AMD RDNA 1 & 2 GPU Driver Support Moved To “Maintenance” Mode, Game Optimizations & New Tech For RDNA 3, 4 & Beyond

This isn't a backtrack?

No, the RDNA 2 GPUs remain on a maintenance branch, as originally planned. They simply rephrased the same text due to the scale this issue reached.
Even Steve from Gamer Nexus noticed this. He even said that, judging by the language used, the text was written by a lawyer.
 
were they really going to sideline older GPUs?poor choice of words was the issue here
here is the populer arc raiders running on a rx580

 
"Market needs" sounds like "let's optimize for some new Call of Duty that comes out."

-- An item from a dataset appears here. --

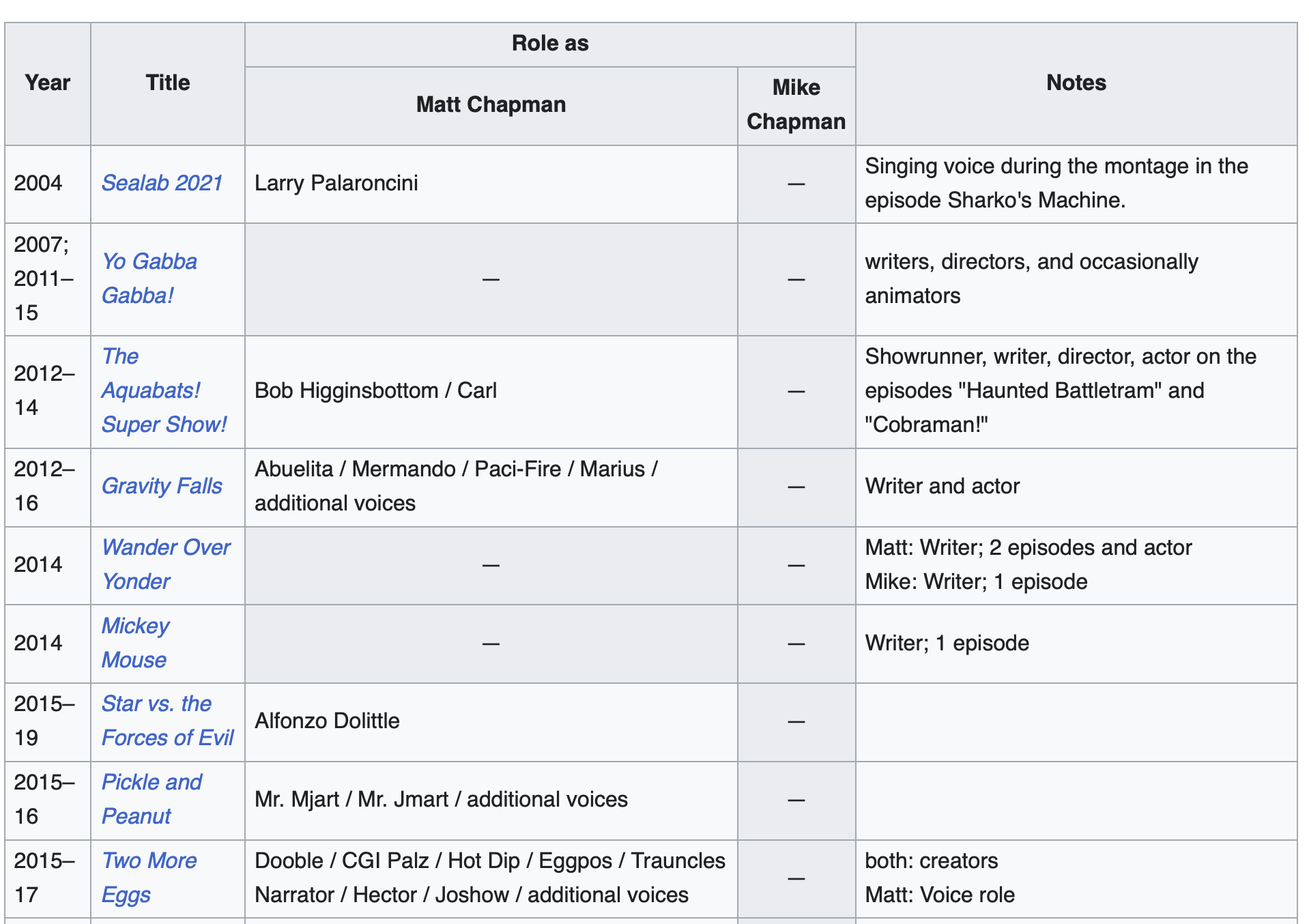Click the Role as header cell
Screen dimensions: 1309x924
(x=550, y=44)
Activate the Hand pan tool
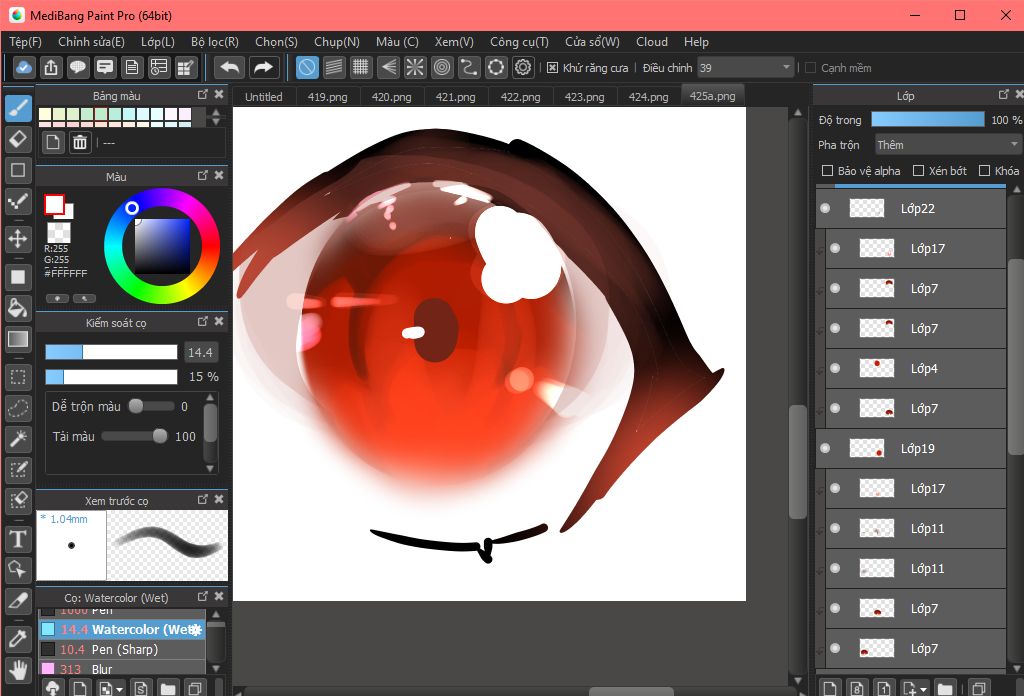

AMD confirms RDNA1/2 will get game optimizations alongside RDNA3/4, Call of Duty Black Ops 7 included

200.gif
 
No. Nvidia only maintains security updates for those GPUs. The cutoff point for optimized drivers is for the RTX 2000 series.
AMD still provides security updates for GPUs prior to RDNA2. The problem is that there are no optimized drivers for RDNA1 and 2, from now on.
So what's the difference between "only maintains security updates" and "there are no optimized drivers for RDNA1 and 2, from now on"?

The cutoff point for optimized drivers is for the RTX 2000 series.
Not yet. Yesterday's Nvidia GRD release was still from R580 branch with Maxwell and Pascal support. This should be the last one though.
Press has been running way ahead of the moment on this one.
 
AMD's Radeon Preview driver from https://www.amd.com/en/resources/su...-notes/RN-RAD-MS-AGILITY-SDK-25-10-07-01.html

AMD Radeon™ RX 7000 and 9000 series graphics products will support:
  • Advanced Shader Delivery
    • Target AMD's plugin DLL directly using --plugin <Your_Path>\amdxc64.dll
  • Application-Specific Driver States (PIX)
  • Fence Barriers
    • Limitation: "MaybeReorderThreads" does not move threads
  • Tightening Placed Resource Alignment
  • Tiled Resource Tier 4
AMD Radeon™ RX 9000 series graphics products will support:
  • Cooperative Vectors 1.0

RDNA 1 and RDNA 2 are missing hardware features.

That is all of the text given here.